To some, that will make it a Chinese car. BYD, a Chinese car and battery maker which counts Warren Buffet as an investor, will also release the electric e6 in the U.S. later this year.
But origin is a much more complicated question, argues CEO Kevin Czinger. The chassis of the Hafei's car was licensed from Mitsubishi. Thus, it's a Chinese made car based around intellectual property from one of Japan's more respected manufacturers. Coda's U.S. engineers have also redesigned the Hafei mobile to meet U.S. performance and safety specs. The company has even listed third parties like Porsche on some aspects of design.
"Maybe ten percent of the original design is left. Otherwise, the car has been completely redesigned. We have full responsibility for all safety aspects," Czinger asserted. "The auto industry is a global industry. Many components are from China already. It is less a matter of geography and more a matter of what firm has control over process and quality."
Coda engineers also remain full-time on the manufacturing floor to oversee production. And the Chinese origin of the battery? The electronics for thermal and battery management of the pack were designed and will be produced in the U.S. Coda will then send them to Asia to be inserted into battery packs. The complete battery packs will then be inserted into cars and shipped to the U.S.
35 to 40 percent of the components in the car, when measured by monetary value, come from U.S. manufacturers like Borg Warner, he adds. Coda will release the car in the fourth quarter of this year to American consumers and hopes to deliver 15,000 cars within the first year of production.
So which way is it?
"It's a Chinese car," said Wayne Cunningham, who runs the car technology coverage for CBSNews.com's sister site, Hank Paulson, the former Treasury Secretary and Goldman Sachs alum who became a household figure in late 2008 when he essentially demanded billions of dollars from the American public, and White House staffer-turned-lobbyist Thomas McLarty. You might as well stuff a copy of Das Kapital and a bottle rocket down Lou Dobbs' pants while your at it.
Most consumers will look beyond any national and political questions, both Cunningham and Squatriglia said: They won't care where it's from as long as they like it. Again, it's a split jury.

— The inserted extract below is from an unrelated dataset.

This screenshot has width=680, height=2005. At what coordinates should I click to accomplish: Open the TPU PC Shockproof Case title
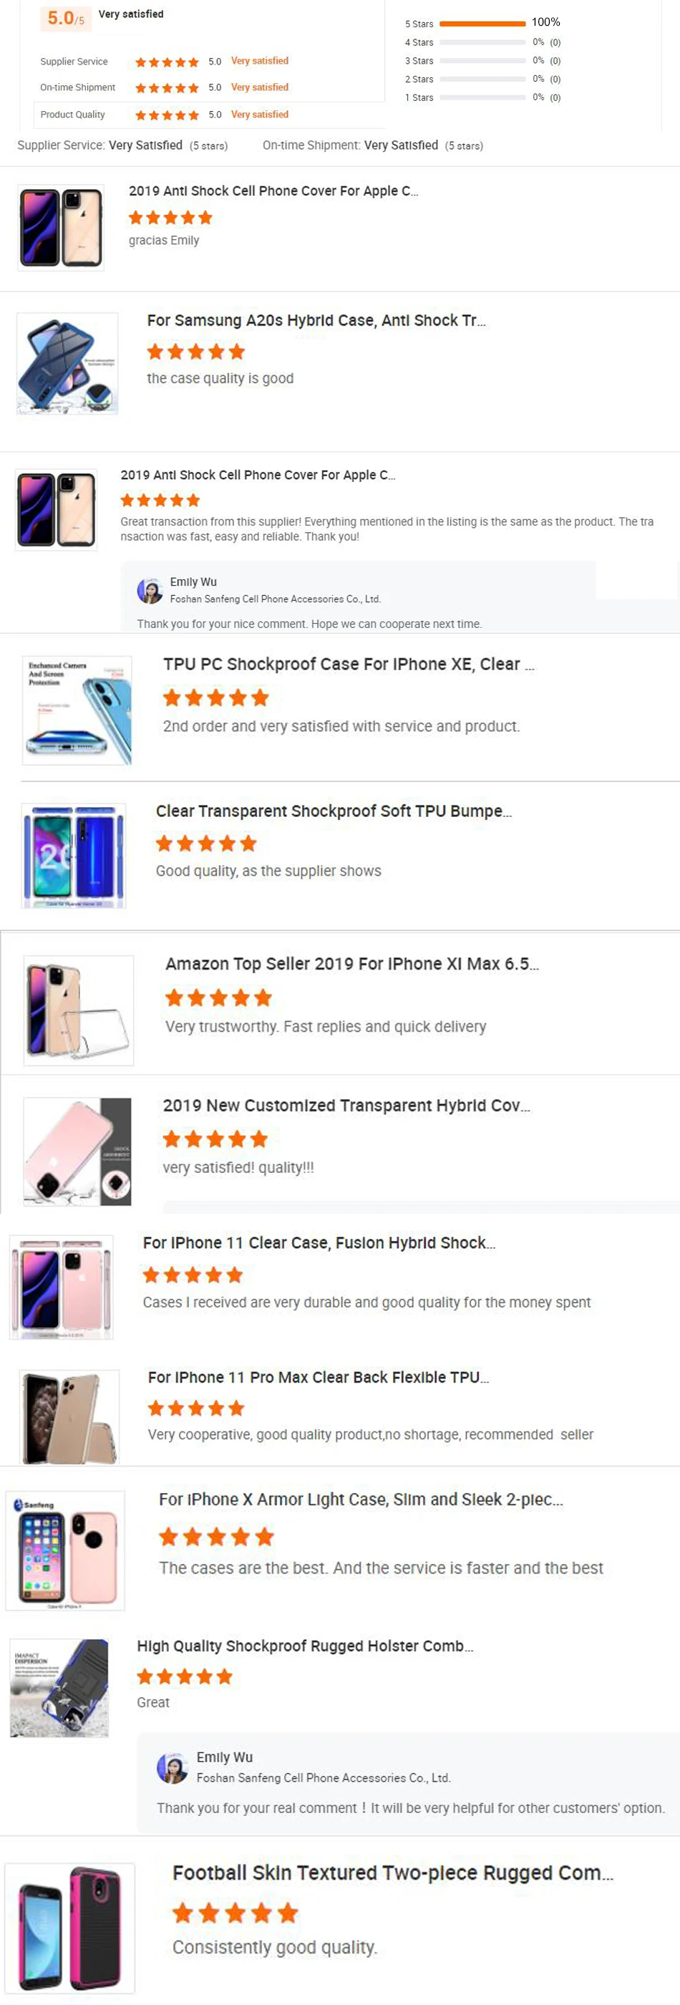(349, 664)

Coda says the car will have a realistic range of 90 to 120 miles. A two hour charge on a 240 volt plug will give drivers 40 miles worth of driving. A full charge will take about 5.6 to 6 hours. It has also inked a deal with Sears so that Sears technicians can check your house and talk about charging station options before you buy a car. It will cost $45,000 before tax incentives.
Those performance figures aren't as impressive as the ones associated the Leaf from the more established Nissan. The Leaf is expected to go only around 100 miles, but it might cost only around $30,000 before incentives and capable of a recharge in 4 hours. Nissan's secret sauce is a novel lithium polymer battery developed through a joint venture with NEC. General Motors' Volt will likely cost less than the Coda.
"The Leaf is a much more complete package," said Cunningham. "Coda will have a problem because the car is basically ugly."
Squatiglia, meanwhile, saw the same prototype and said he didn't see anything that made him think it was poorly made. Since there will only be so many Leafs and Volts to go around, Coda has an opportunity to gain ground.
If positive word-of-mouth about the car spreads, and the price can dome down, sales could come. Others like Reva in India could find a smoother path.
"You have to overcome a perception, but perceptions can turn," Czinger said.
Czinger further added that Coda didn't go to China just for low labor rates. It was also a matter of pragmatism, Czinger says. Coda did not want to spend $500 million to build their own production lines and the spare manufacturing capacity they could secure happened to be there. The necessary scale of the factory would also dwarf Coda's output.
"U.S. and European car companies would not welcome a competitor on their assembly lines," he said. "Someone has to let you in. In North America, the most efficient car plants need over 200,000 vehicles a year to break even."
We will see what happens in showrooms this Fall.